Nature’s news team polled readers on whether they would use the new system. Most of the 1,362 respondents indicated that they would — depending on the context. However, around 15% said they would continue to use geographical descriptors. And more than a week after the WHO’s announcement, some media organizations and prominent people are continuing to identify variants by geographical place names. That needs to end. The letters of the Greek alphabet are well known to international media and policymakers.

The WHO system’s authors will be aware that theirs is a temporary solution. The WHO has already used 10 of its 24 letters to describe 6 variants of interest and 4 variants of concern that have been identified since December 2020. This means that a new naming system might need to be found.
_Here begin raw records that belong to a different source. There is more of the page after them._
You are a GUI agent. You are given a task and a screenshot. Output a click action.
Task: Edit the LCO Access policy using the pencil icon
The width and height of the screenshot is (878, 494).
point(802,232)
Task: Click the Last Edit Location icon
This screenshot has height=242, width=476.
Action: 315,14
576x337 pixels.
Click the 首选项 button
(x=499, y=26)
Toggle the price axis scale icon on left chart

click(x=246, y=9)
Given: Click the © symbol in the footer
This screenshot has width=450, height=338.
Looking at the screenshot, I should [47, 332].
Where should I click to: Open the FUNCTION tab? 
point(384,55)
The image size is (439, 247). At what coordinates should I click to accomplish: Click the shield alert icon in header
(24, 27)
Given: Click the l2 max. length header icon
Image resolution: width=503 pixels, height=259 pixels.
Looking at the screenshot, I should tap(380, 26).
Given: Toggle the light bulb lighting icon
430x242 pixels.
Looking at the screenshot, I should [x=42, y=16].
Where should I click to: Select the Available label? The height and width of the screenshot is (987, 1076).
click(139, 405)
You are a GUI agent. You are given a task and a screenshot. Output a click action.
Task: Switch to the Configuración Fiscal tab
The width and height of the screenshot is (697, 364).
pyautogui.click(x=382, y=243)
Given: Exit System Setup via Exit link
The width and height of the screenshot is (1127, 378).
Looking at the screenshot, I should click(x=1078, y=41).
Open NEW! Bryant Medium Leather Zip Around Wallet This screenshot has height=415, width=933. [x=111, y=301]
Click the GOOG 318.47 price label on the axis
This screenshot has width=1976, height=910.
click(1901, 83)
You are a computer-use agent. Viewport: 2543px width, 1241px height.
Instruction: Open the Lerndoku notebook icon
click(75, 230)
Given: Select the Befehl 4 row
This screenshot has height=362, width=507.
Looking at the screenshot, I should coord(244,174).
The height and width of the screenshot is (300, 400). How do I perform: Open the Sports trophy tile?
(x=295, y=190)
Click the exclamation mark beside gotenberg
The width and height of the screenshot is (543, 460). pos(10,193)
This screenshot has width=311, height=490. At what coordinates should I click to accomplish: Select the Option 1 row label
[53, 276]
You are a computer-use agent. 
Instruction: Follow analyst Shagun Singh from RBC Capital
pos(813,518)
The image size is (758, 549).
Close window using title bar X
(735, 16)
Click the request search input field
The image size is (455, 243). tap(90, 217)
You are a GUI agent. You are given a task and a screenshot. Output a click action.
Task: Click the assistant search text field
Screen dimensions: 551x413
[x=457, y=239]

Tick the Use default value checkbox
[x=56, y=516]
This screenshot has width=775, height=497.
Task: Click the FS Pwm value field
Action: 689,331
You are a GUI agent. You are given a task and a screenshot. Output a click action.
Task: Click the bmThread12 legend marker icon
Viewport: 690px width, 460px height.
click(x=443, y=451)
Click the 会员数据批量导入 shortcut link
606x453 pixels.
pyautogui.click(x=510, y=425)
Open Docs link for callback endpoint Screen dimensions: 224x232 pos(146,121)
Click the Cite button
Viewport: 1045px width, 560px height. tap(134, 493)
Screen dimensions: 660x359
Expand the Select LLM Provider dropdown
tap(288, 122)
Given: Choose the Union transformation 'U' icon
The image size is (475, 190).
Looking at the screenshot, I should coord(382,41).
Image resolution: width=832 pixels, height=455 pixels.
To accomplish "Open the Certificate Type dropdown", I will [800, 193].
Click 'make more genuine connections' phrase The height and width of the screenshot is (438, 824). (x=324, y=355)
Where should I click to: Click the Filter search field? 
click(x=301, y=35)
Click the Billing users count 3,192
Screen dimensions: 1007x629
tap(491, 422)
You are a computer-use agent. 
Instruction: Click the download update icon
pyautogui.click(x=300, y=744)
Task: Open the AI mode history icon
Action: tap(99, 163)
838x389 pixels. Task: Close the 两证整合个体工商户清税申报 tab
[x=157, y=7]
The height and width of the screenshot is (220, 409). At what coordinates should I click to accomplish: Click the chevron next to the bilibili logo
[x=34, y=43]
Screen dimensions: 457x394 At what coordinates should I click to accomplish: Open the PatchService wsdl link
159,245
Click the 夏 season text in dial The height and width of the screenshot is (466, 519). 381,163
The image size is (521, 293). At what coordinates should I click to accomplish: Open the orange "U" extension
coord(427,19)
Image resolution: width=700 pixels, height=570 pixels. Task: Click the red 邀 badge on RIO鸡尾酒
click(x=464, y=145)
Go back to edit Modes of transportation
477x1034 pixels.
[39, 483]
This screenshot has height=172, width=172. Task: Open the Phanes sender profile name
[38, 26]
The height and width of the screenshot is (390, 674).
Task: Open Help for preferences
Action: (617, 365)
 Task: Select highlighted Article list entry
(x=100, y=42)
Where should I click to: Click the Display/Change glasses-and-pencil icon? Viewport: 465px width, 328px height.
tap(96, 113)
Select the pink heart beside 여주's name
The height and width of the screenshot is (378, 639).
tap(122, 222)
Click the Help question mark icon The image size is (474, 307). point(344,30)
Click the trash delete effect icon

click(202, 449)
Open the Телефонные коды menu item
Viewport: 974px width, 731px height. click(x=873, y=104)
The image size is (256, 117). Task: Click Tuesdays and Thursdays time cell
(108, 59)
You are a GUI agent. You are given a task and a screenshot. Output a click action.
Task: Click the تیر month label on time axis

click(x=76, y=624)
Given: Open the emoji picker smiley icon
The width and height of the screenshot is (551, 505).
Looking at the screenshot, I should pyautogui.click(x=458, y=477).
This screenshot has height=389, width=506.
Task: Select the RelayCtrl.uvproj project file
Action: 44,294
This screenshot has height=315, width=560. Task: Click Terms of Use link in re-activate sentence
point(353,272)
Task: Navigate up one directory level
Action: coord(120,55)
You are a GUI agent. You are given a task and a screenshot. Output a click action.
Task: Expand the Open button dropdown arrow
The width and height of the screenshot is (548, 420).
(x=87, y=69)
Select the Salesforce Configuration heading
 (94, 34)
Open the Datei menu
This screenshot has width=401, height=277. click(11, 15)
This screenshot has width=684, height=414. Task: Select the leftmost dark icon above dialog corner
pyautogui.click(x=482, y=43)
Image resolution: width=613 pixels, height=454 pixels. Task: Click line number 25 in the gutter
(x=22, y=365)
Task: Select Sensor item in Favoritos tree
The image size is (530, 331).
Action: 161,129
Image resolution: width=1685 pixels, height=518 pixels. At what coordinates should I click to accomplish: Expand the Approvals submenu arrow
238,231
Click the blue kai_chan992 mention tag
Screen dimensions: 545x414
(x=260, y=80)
Developing a naming system that is clear, intelligible and can work across cultures and languages is a complex process — which is one reason it has taken so long for the WHO’s advisers to come up with its present solution. The World Meteorological Organization faces an analogous problem. It has a rotating list of 21 names for storms, such as Dolly and Omar. It also has a reserve list of all 24 Greek letters that it uses when the names in its standard list run out. But in March, it announced that it is retiring the Greek letters from its reserve list and adopting a new system of A–Z names, including Aidan and Zoe. The reason, it says, is that Greek letters can cause confusion when translated into other languages, and that some letters — such as eta and theta — sound alike and might be confused with each other.

The WHO’s advisers need to keep working on the next iteration so that it is ready to be deployed when required, and they should consider alphabets from other languages. Their present solution, although not perfect, is a simple, straightforward alternative for variants that are otherwise being named after places. It will reduce the use of geographical origins as the default when referring to variants, and thus avoid an unintended stigma.